### ABOUT THIS TASK
Starting at the line below holding "The width and" and stopping at the line holding "Screen dimensions: 672x687", print every line exactly, both ends included, and leave the rest out.

### DATASET ENTRIES
• • • •
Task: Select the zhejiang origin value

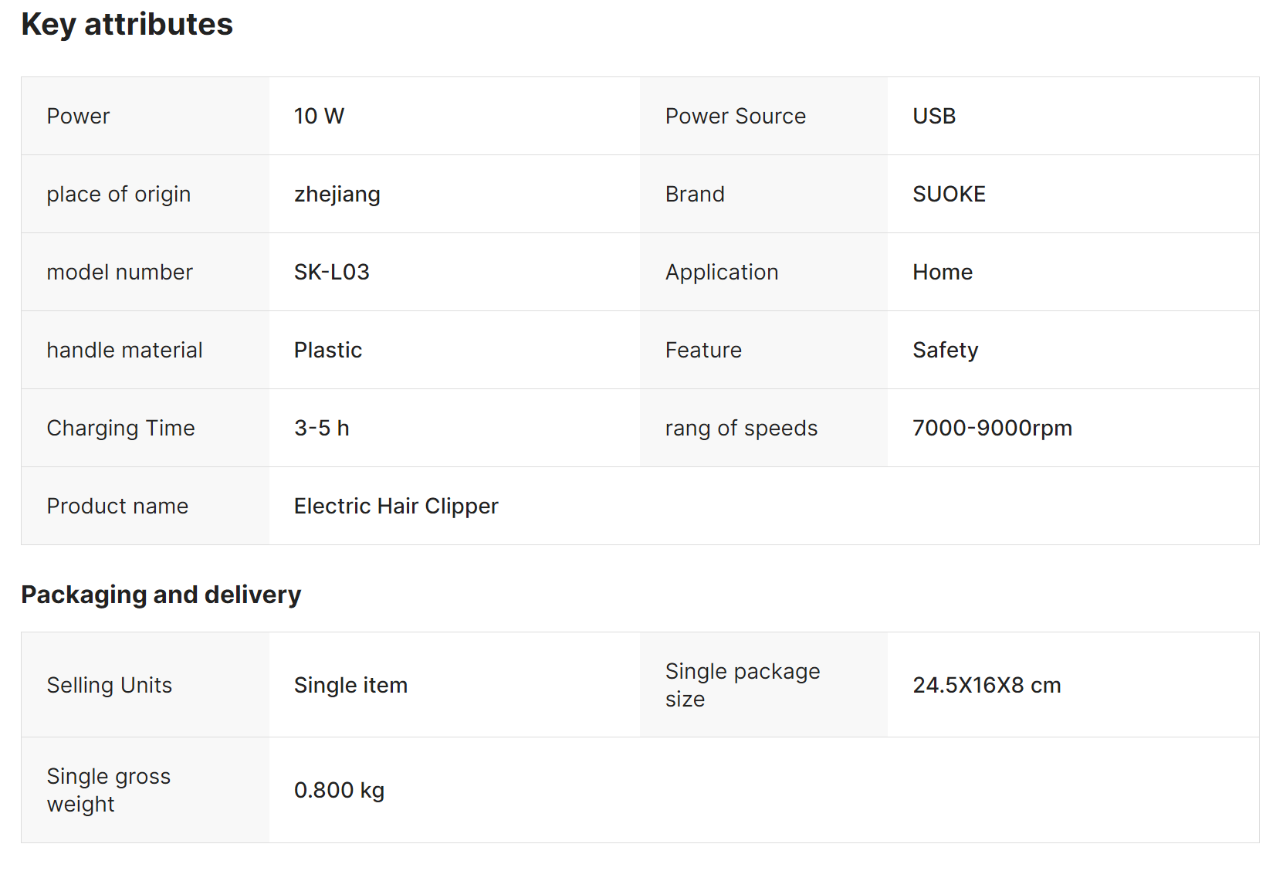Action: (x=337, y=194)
• • • •
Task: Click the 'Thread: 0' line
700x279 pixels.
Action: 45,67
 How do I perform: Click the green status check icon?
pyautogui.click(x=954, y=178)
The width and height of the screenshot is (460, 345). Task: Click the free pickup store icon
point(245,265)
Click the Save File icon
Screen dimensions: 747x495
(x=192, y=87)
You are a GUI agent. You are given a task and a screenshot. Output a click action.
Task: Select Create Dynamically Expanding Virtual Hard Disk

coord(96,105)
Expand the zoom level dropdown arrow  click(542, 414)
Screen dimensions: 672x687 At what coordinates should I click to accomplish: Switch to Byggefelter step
• • • •
### RESPONSE BOX
The width and height of the screenshot is (460, 345). Task: Click the free pickup store icon
point(245,265)
Click the Save File icon
Screen dimensions: 747x495
(x=192, y=87)
You are a GUI agent. You are given a task and a screenshot. Output a click action.
Task: Select Create Dynamically Expanding Virtual Hard Disk

coord(96,105)
Expand the zoom level dropdown arrow  click(542, 414)
Screen dimensions: 672x687 At what coordinates should I click to accomplish: Switch to Byggefelter step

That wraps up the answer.